Consider the special servicing he gave to pharmaceutical giant Eli Lilly. In another example of his "patriotism," Frist engineered the insertion into the Homeland Security bill of a provision that would protect Eli Lilly from lawsuits over Thimerosal, a mercury-based preservative used in its vaccines. Thousands of lawsuits have been filed against Lilly by parents who believe Thimerosal caused autism and other neurological maladies in their kids. The Frist-authored rider shields Lilly by forcing those lawsuits into a special "vaccine court," where they can be easily scuttled, potentially saving Lilly hundreds of millions. The pharmaceutical industry was the largest single contributor to the National Republican Senatorial Campaign Committee that Frist chaired, ladling out some $4 million — and Lilly was the single biggest contributor to the GOP from that industry, having given $1.6 million in the last election cycle, 79 percent of it to Republicans.

The good Dr. Frist voted against patients’ rights to sue their HMOs for failure to provide adequate treatment, and voted to give tax subsidies to HMOs and insurance companies to offer prescription drugs to seniors, rather than providing them through Medicare.

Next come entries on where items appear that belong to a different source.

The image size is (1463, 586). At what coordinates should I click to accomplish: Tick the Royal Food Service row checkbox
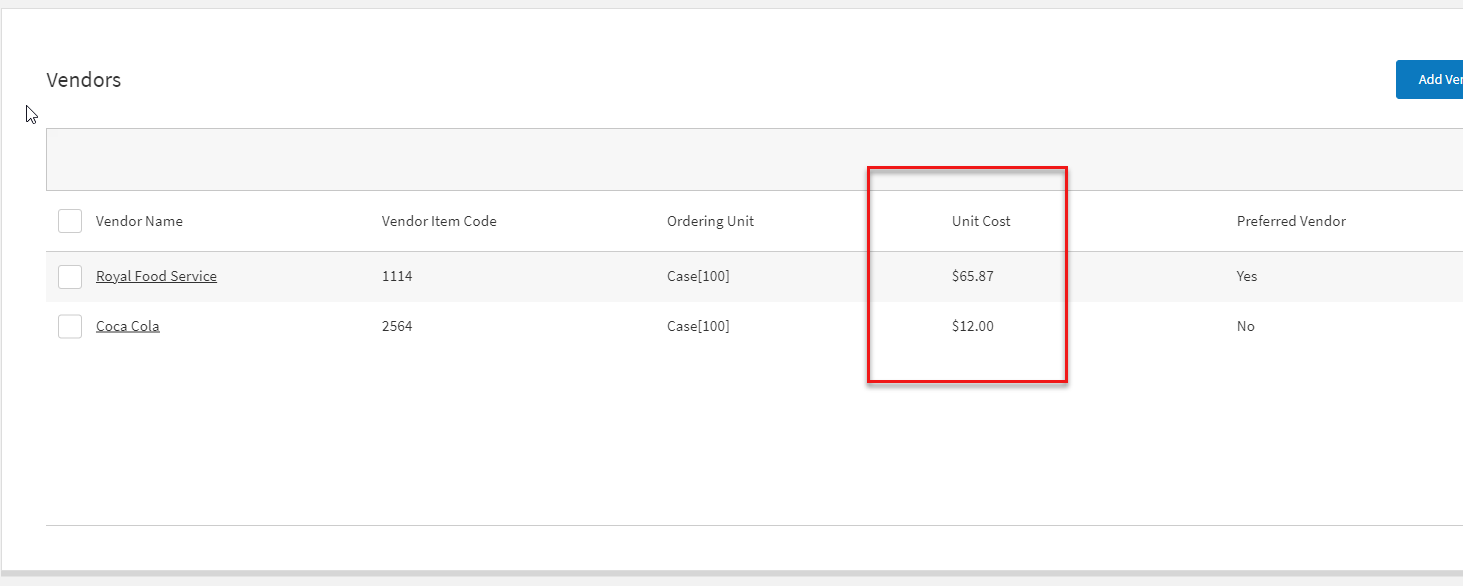pyautogui.click(x=70, y=277)
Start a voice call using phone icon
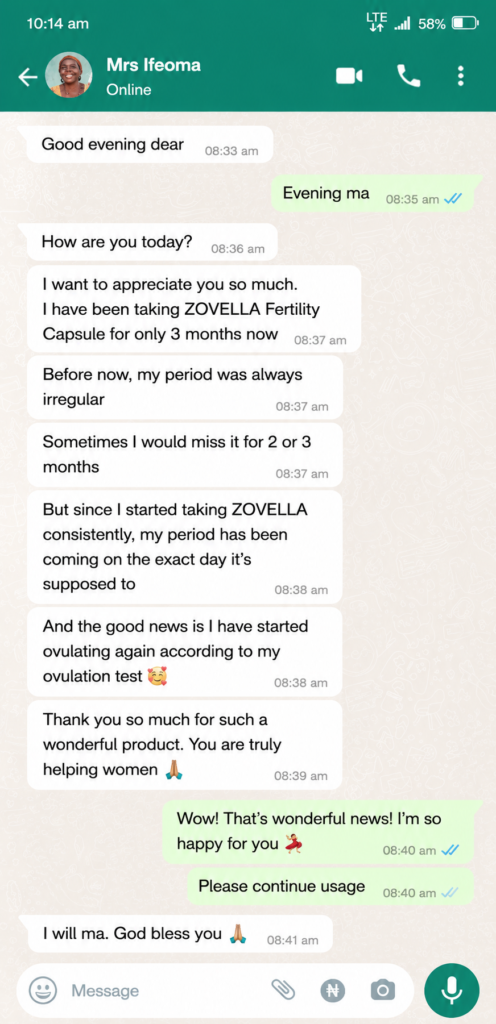The width and height of the screenshot is (496, 1024). [409, 76]
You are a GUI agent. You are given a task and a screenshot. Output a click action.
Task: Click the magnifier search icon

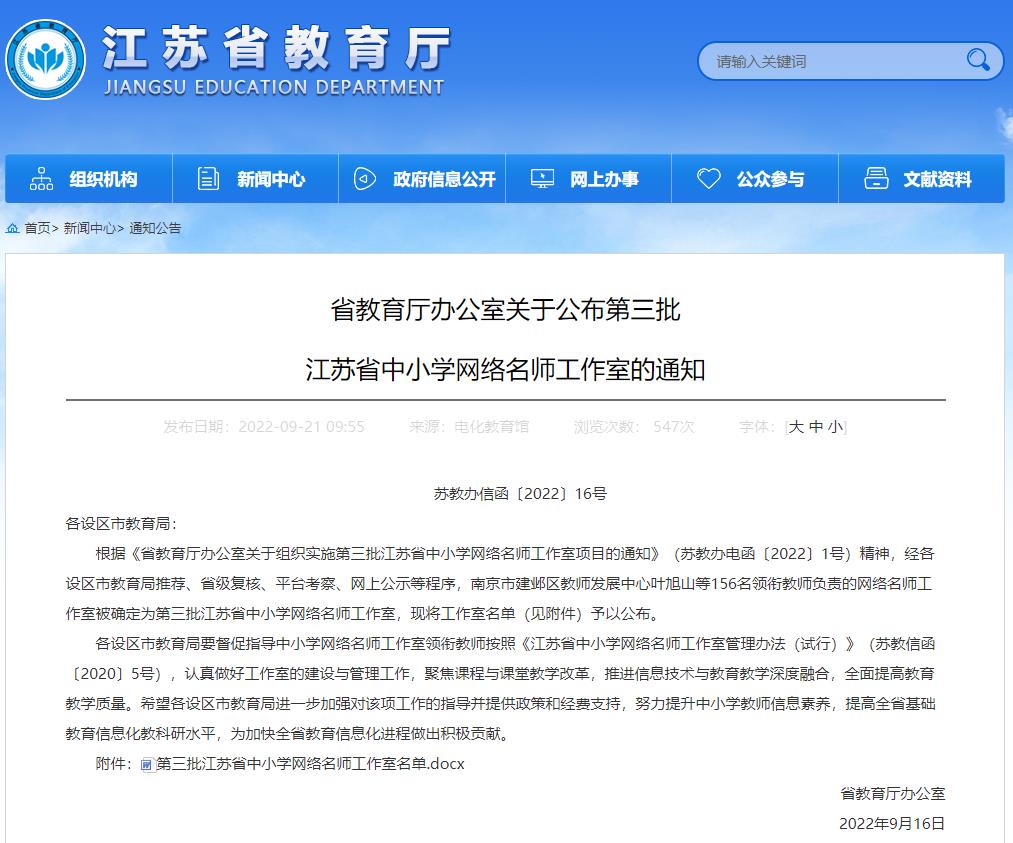point(977,61)
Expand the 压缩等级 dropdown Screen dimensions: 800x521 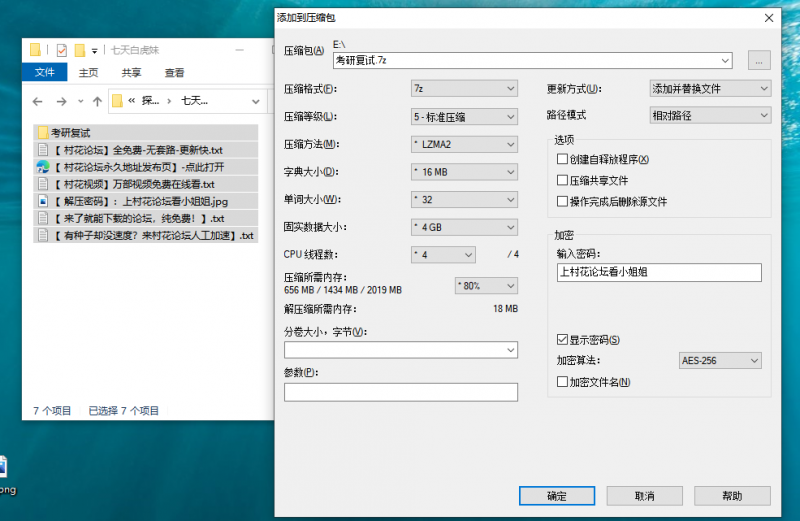pos(464,116)
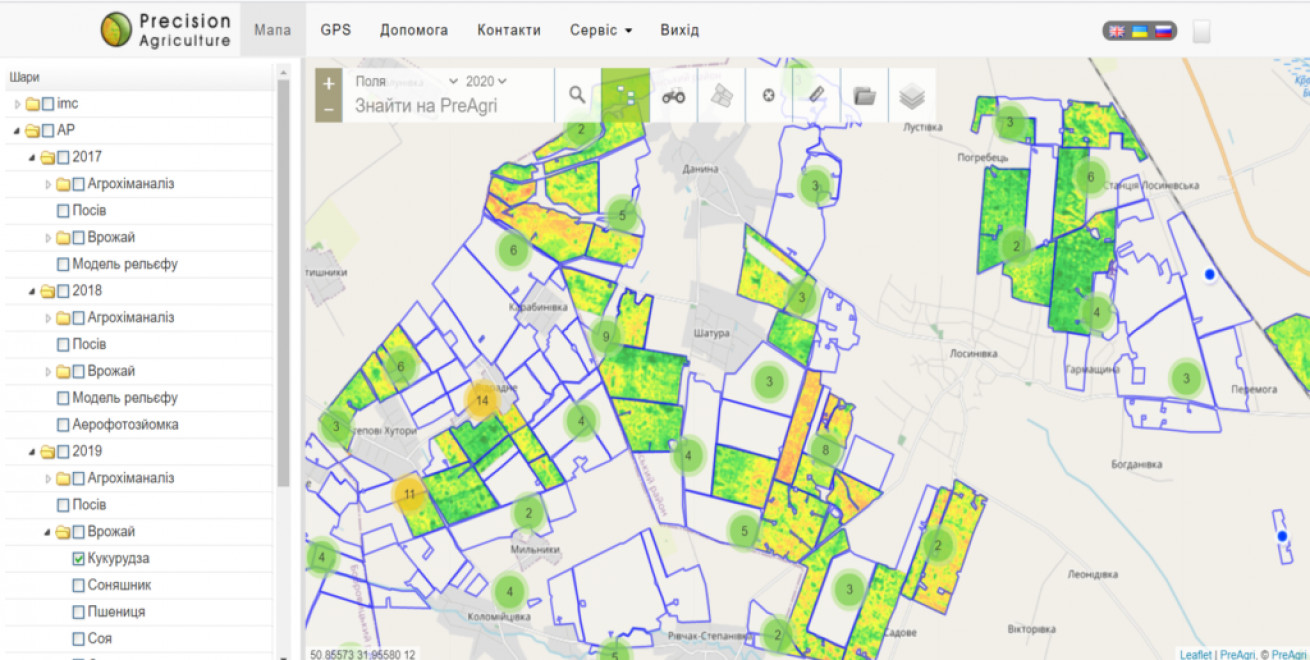Expand the imc folder in layers

(17, 104)
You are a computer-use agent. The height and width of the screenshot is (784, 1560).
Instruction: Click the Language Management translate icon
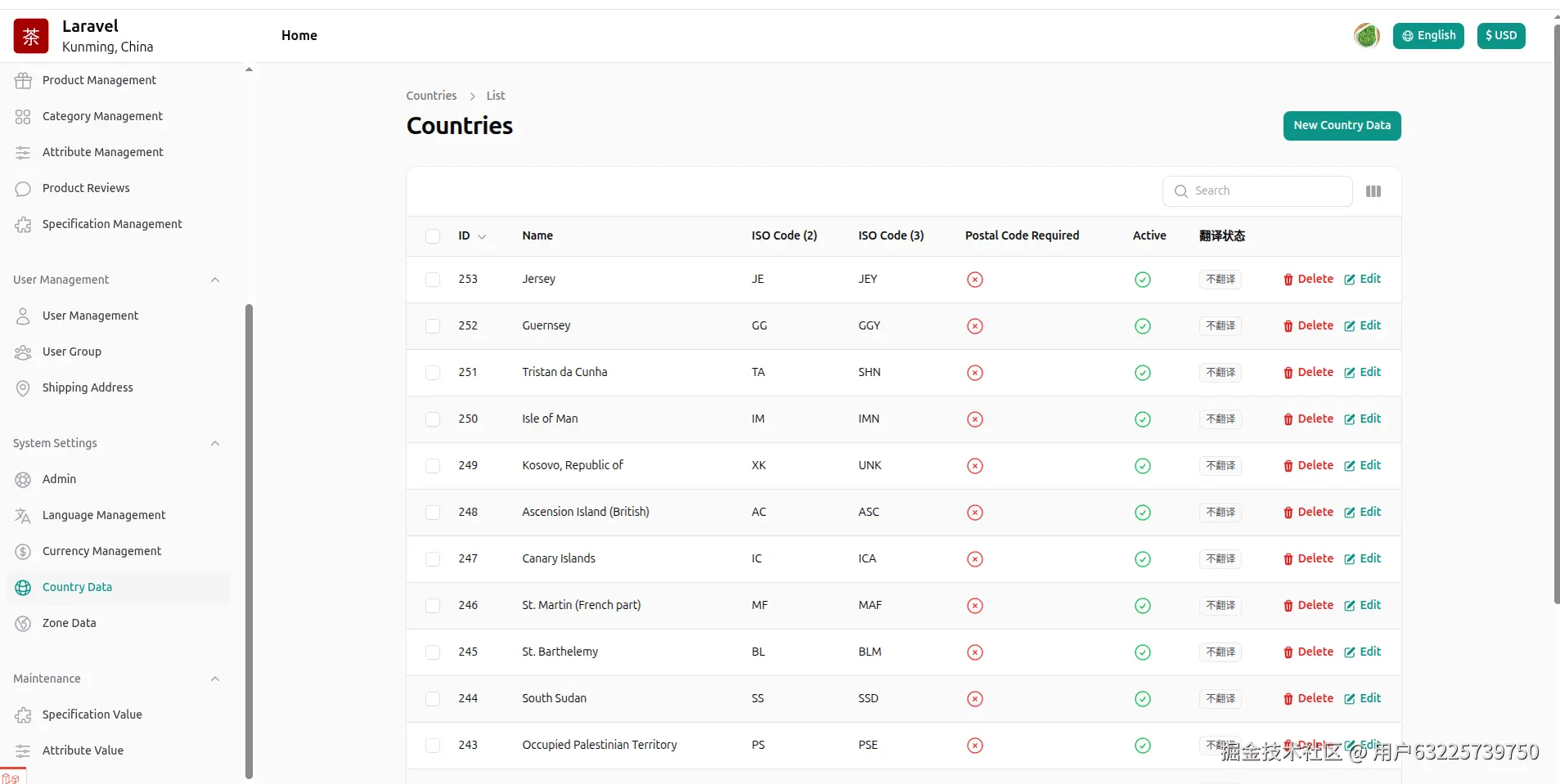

Frist has, of course, personally raked it in from the interested industries, gobbling up $123,750 in campaign cash from the HMOs and $265,023 from the pharmaceutical industry. Frist also took $130,204 from the food-processing industry — and then helped kill a bill putting teeth into the USDA’s authority to crack down on processing plants that violate federal standards for bacterial and viral infection of meat and poultry.

There’s a lot more, like this — so much that it leads to an inescapable conclusion: In the Senate, "Good Samaritan" Frist has almost daily violated the injunction of the physicians’ Hippocratic oath: "First, do no harm."